** START OF TEXT SECTION **
Looking for small houses in the wrong town with lots of mountain air.

Immediately after returning from the New Forest our thoughts turned to an autumn break.  We've always liked a few nights away in October as we feel in a better place during the long dark nights of winter after it.

With a few places on the radar I set about getting some prices together, many of which were eye watering and some distance outside my comfort zone of what I'm prepared to pay for renting a patch of gravel for a night.

By chance I tried a site that I've always wanted to go, but always winced when seeing the pitch cost, however this time with CAMH discount and their current 3 for 2 the price came down to an acceptable level, still a little over my limit, but not enough to shut the screen down!

Saturday 14 October

Early start required today.  The tow up into Parc Cenedlaethol Eryri and to our site is just a shade over 130 miles, but much of that is on twisting country roads, so will take the best part of 4 hours.

The Captain has been forewarned, and me clanking the wheel clamps together at 7.45am served as a timely reminder to move his crate out of the way.  By 8.30am we're hitched up and yelling Wagons Roll to Facebookville.



Trude has rather thick door 
mirrors, making it rather difficult to fit the usual clamp on type, and after losing one on the way back from the New Forest I derided to invest in a pair of bespoke EMUK ones.  They weren't cheap, but seem to be pretty solid, so I have high hopes.

The tow from south to north Wales was easy.  Trude bullied the van effortlessly, and we were able to make better progress when out of Carmarthenshire and into Ceredigion, Gwynnedd and Conwy, where they appear to have a far more sensible approach to applying the new 20 mph limit.

The mirrors impressed me.  No vibration at all, rock solid, and give a superb view of the road well behind the caravan.  Trude is wide, but the pic below clearly demonstrates that those who say they don't need towing mirrors and that they can see the road behind are clearly lying.


We're a bit ahead of schedule, so stop for lunch in a lay-by at Trawsfynydd. Gingerly we pull into the arrivals lane at Riverside a little earlier than the stipulated arrivals time.  I offer my apologies, but none were needed and we're checked in and directed to pitch 39.





No leveling was necessary, by some fluke front to back was spot on at the height lifted off the tow ball and side too side also perfect, The hard standing presented little resistance to our rock pegs and there were no water related incidents.  Unusually for us, setting up was incident free, and completed in well under an hour.



3pm, and it's time to set off in the hunt for a pub.  A pub that allows dogs and will be showing the Wales v Argentina 1/4 final. First option was The Stables Sports Bar.  No luck there as they don't have a TV for some bizarre reason.  A sports bar that doesn't show sports?  Go figure!

The Gwydyr Hotel comes to the rescue, and we take front row seats near their big screen to embark on an afternoon of guzzling Guinness and wine.



The room filled up approaching KO and we invited three lads down from Yorkshire to join us at our table, though they were a bit startled at being prodded in the crutch by both Gwen and Gwawr who up until then had been lying quietly under the table!



We won't mention the game again, as it would detract from what was a very enjoyable afternoon / early evening.  An inebriated Herself and I must have made for interesting viewing as we were dragged by the dogs up and over the pedestrian bridge above the railway on out way back to site.
** END OF TEXT SECTION **
** START OF RECORDS PROVIDED **
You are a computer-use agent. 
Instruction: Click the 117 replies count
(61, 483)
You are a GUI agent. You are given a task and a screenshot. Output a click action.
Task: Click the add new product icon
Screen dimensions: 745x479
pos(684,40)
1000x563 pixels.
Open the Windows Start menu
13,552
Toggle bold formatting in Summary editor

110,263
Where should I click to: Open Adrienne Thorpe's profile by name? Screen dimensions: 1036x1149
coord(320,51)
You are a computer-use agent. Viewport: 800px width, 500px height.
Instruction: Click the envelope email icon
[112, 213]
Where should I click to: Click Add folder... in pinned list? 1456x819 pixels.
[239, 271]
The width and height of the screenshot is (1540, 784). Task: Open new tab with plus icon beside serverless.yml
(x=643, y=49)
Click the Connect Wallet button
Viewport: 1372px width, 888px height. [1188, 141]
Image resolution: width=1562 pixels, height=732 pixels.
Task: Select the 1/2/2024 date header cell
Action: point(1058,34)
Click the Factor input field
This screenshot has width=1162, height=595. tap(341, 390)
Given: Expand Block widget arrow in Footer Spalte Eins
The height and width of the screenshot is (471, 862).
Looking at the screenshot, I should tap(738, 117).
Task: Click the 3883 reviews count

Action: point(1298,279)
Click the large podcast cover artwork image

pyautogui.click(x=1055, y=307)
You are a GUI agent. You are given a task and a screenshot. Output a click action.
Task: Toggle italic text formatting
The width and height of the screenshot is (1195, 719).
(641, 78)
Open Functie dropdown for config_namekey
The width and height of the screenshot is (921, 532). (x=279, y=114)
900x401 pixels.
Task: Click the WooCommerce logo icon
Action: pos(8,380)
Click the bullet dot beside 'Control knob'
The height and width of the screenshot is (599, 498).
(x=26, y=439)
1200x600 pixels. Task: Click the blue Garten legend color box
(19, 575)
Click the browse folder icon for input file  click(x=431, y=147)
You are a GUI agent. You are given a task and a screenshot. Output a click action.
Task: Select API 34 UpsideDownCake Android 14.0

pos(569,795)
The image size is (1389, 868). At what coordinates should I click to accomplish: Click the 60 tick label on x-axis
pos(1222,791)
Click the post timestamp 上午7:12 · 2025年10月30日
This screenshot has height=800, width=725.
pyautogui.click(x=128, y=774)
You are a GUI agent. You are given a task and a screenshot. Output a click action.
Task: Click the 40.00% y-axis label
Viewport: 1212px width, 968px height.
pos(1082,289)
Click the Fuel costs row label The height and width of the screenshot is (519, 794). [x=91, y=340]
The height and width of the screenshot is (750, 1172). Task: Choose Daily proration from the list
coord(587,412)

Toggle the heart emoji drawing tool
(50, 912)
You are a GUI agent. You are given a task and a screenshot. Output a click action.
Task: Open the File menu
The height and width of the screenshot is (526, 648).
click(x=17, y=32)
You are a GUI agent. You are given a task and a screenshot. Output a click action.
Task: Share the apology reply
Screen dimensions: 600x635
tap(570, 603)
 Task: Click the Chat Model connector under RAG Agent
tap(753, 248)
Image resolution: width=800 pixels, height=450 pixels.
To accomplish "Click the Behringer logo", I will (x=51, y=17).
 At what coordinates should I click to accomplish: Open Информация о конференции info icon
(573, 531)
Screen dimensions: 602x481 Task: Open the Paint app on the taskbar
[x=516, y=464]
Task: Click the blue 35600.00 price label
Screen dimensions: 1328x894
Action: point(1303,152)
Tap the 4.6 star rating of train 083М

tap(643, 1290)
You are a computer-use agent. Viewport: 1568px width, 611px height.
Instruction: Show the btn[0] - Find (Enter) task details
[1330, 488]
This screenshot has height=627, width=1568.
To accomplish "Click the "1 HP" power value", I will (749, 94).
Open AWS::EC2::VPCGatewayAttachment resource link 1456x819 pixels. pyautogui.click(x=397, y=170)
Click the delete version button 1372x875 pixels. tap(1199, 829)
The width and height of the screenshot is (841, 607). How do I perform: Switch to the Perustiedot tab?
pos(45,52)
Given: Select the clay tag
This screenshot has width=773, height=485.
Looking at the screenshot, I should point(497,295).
** END OF RECORDS PROVIDED **
### [DIRECTIONS]
- 1) Rewrite the records from their first line through the line containing "pos(684,40)", replacing "add new product icon" with "add new product button" and leaving everything else the same.
- 2) Continue the account of the October caravan trip to north Wales from the point where it stops.

### [PER-TASK ANSWERS]
- 1)
You are a computer-use agent. 
Instruction: Click the 117 replies count
(61, 483)
You are a GUI agent. You are given a task and a screenshot. Output a click action.
Task: Click the add new product button
Screen dimensions: 745x479
pos(684,40)

- 2)
Sunday 15 October

Solid night's sleep last night and I'm wide awake by 6.30am, so get up to sort out IT bits and bobs while Herself catches up on some zzzzz that she missed out on due to my snoring.

We breakfast on bacon muffins before heading off out for the day with no particular destination in  mind, turning right through Betws y Coed we drive through some stunning mountain scenery before dropping down the Llanberis Pass into Llanberis itself.

Parking up at the foot of Yr Wyddfa at Parc Gwledig Padarn we set off on a lakeside wander for the dogs to let off some steam.



Once content they'll no longer pull our arms off we had a mooch around the National Slate Museum, which was free to enter and dog friendly except for a few areas.  In the sunshine we took a table to have a coffee and share a slice of Bara Brith before heading up towards town just as a little steam train trundled passed.



First stop was the gift shop at the Snowdon Mountain Railway Station. Price tags with decimal points in the wrong places ensured wallets remained unopened before we walk into the town itself.

It soon becomes apparent that Llanberis is takeaway central, with just a handful of other closed shops, so we grab an outside table at The Heights to enjoy a pint in the sun.  I'll be kind here and suggest their pipes need cleaning.

We follow the river back towards Trude.  Very pleasant it was too and the sun is quite hot now mid afternoon.



We decide to head back for some relaxation time,  Now we've done the Llanberis Pass numerous times, and in all sorts of weather.  I'm undecided if I prefer it like today, under blue skies, or in torrential rain with water cascading all around us?



Back on site and Herself is ravenous.  Luckily we'd thrown the ingredients for a minted lamb concoction into the slow cooker before leaving, so that is thrown down our necks before we head off out for the evening.

First stop is the Gwydyr again, where we catch the 2nd half of the England 1/4 final whilst chatting to fellow caravanners and dog owners on the next table.

Moving on we walk the short distance to the Stables Bar at the Royal Oak. Gwen decides she's going to lie down in the middle of the walkway and there's no shifting her.  I think she's worked out she gets more fuss from strangers that way.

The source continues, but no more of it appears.